START Provided information
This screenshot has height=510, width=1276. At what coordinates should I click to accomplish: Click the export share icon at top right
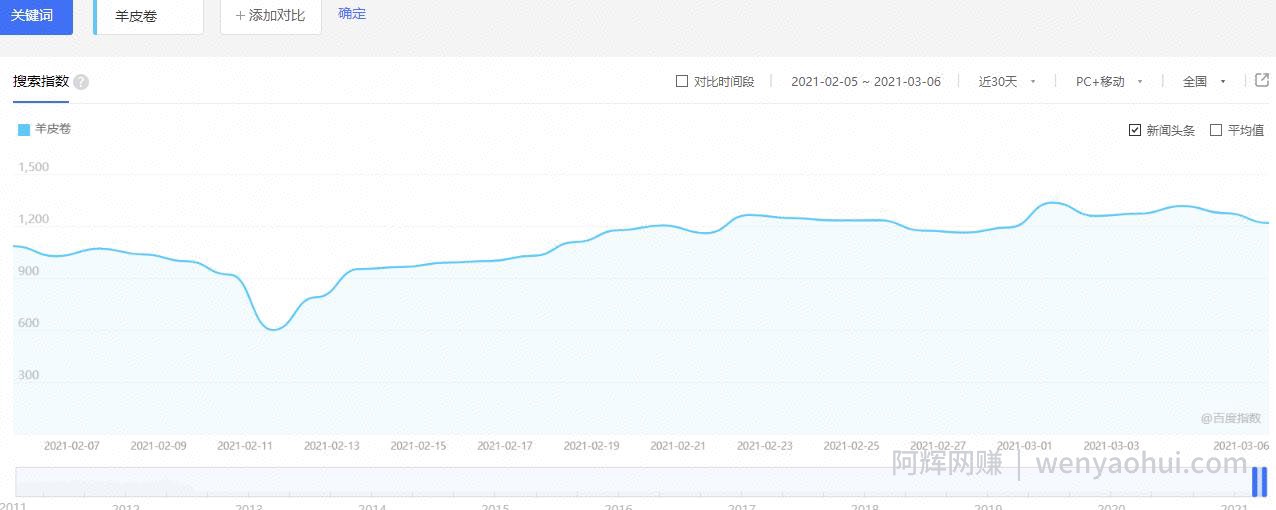coord(1262,80)
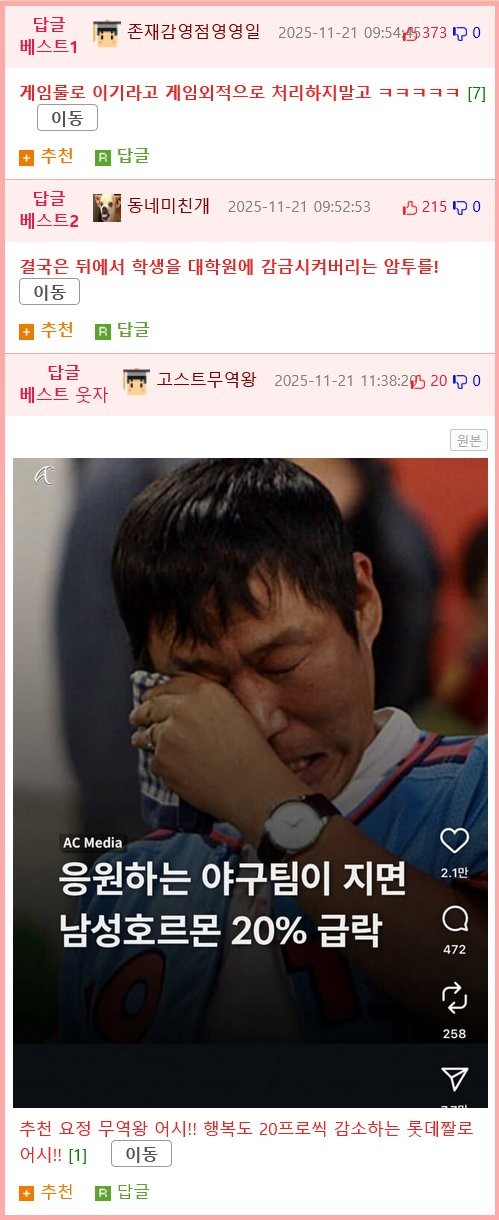Click 추천 link under first reply
Image resolution: width=499 pixels, height=1220 pixels.
point(46,156)
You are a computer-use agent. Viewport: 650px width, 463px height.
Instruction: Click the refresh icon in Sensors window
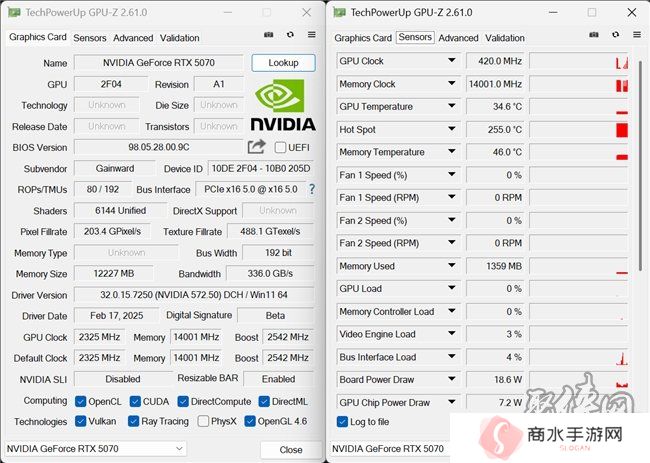click(616, 35)
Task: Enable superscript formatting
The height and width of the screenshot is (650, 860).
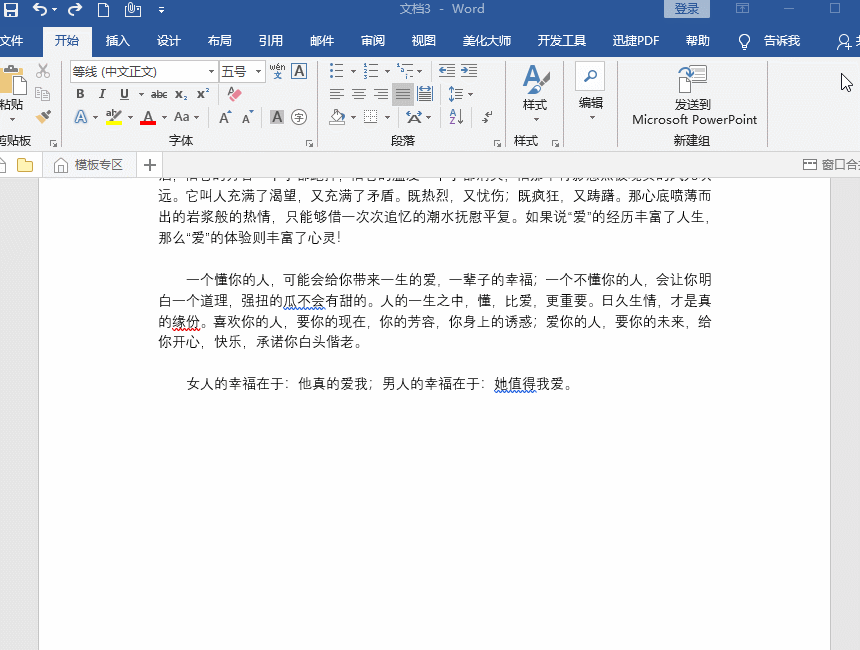Action: pyautogui.click(x=202, y=93)
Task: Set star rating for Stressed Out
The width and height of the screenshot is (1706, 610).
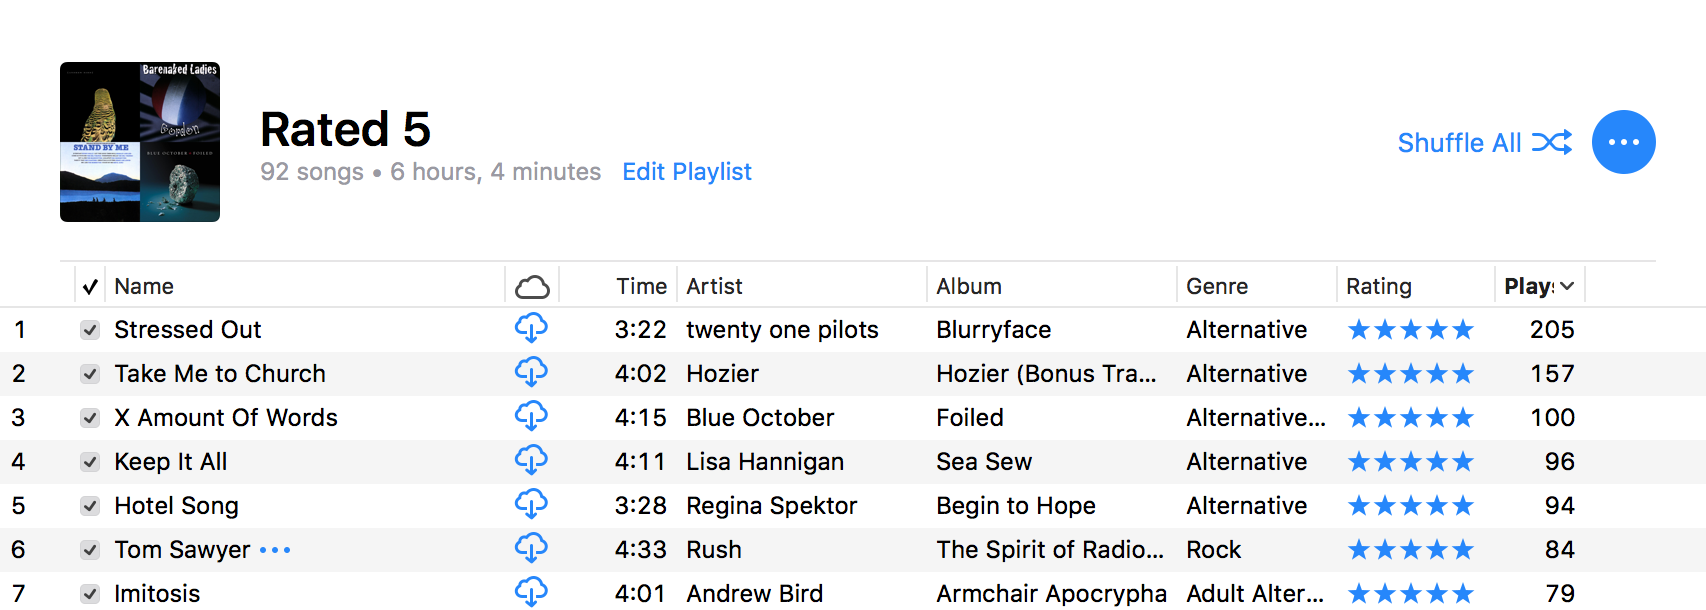Action: [1411, 330]
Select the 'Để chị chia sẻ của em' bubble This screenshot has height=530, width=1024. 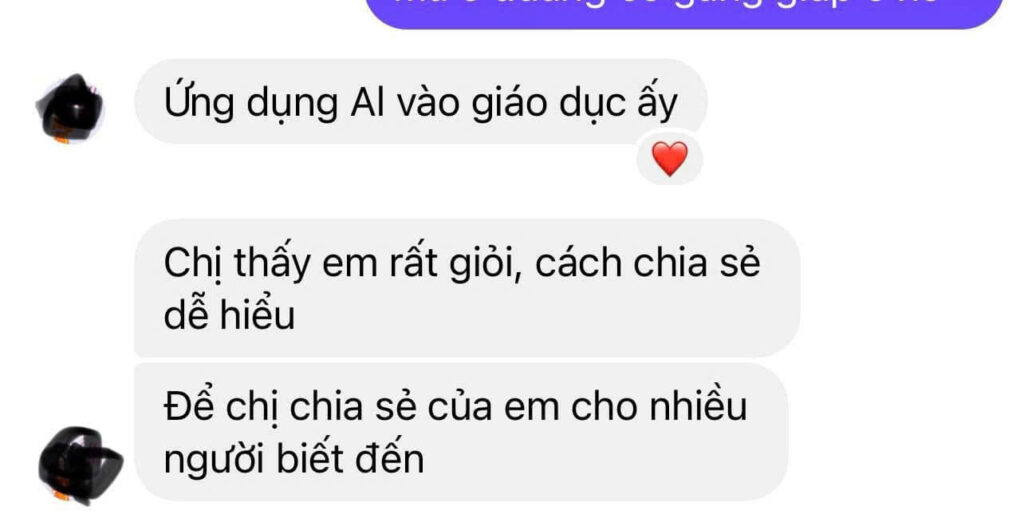[x=461, y=432]
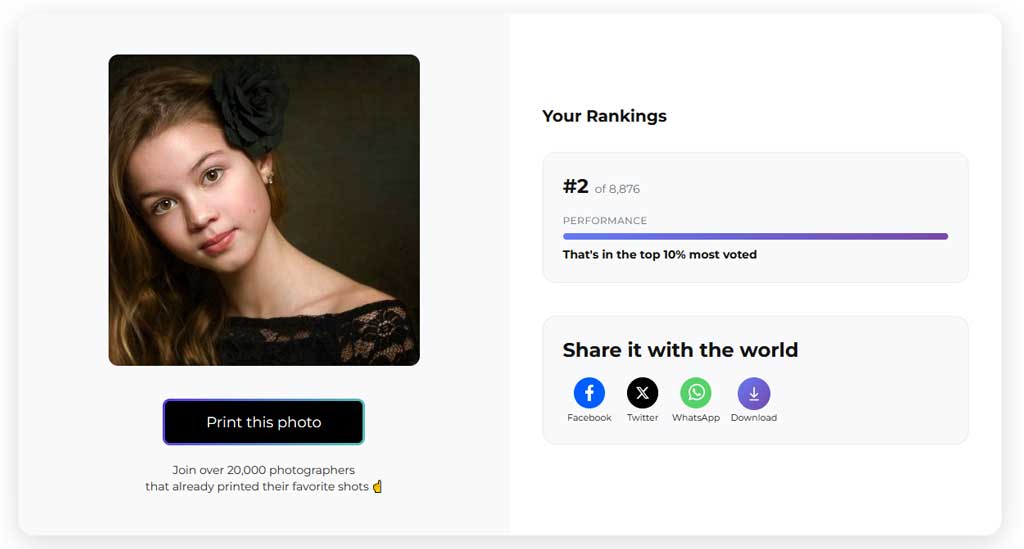Click the "Download" text label
Image resolution: width=1024 pixels, height=549 pixels.
point(753,418)
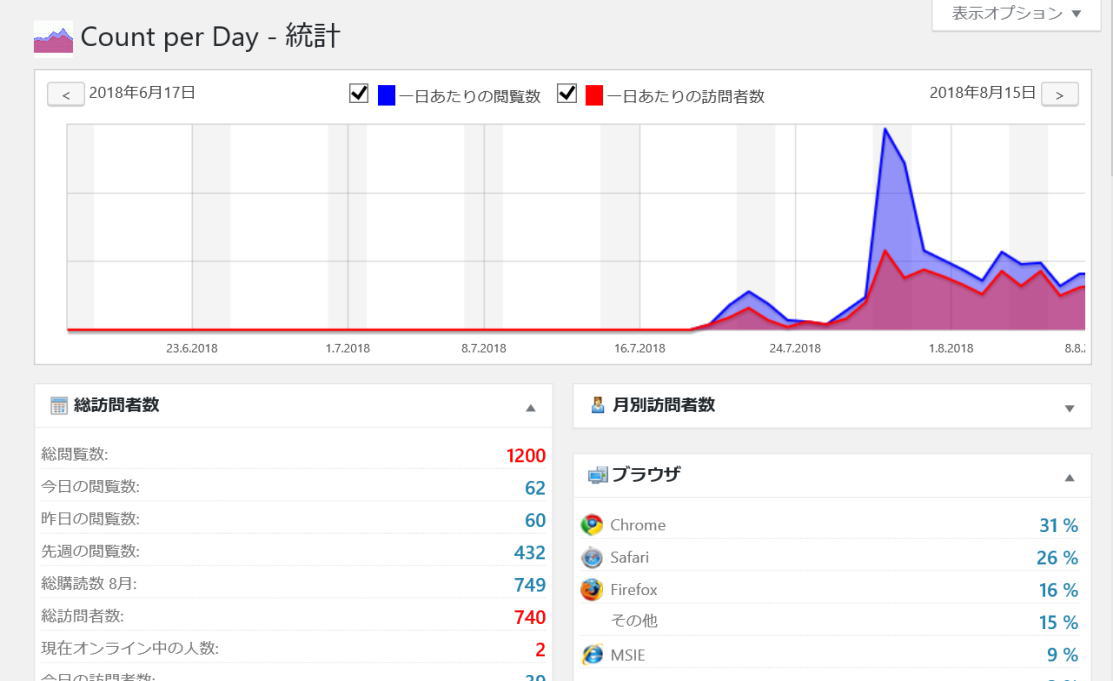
END Provided information
Your objective » Search the records for the word "Task" and copy every line where it occurs.

Response to the exercise »
Task: Enable superscript formatting
Task: Set star rating for Stressed Out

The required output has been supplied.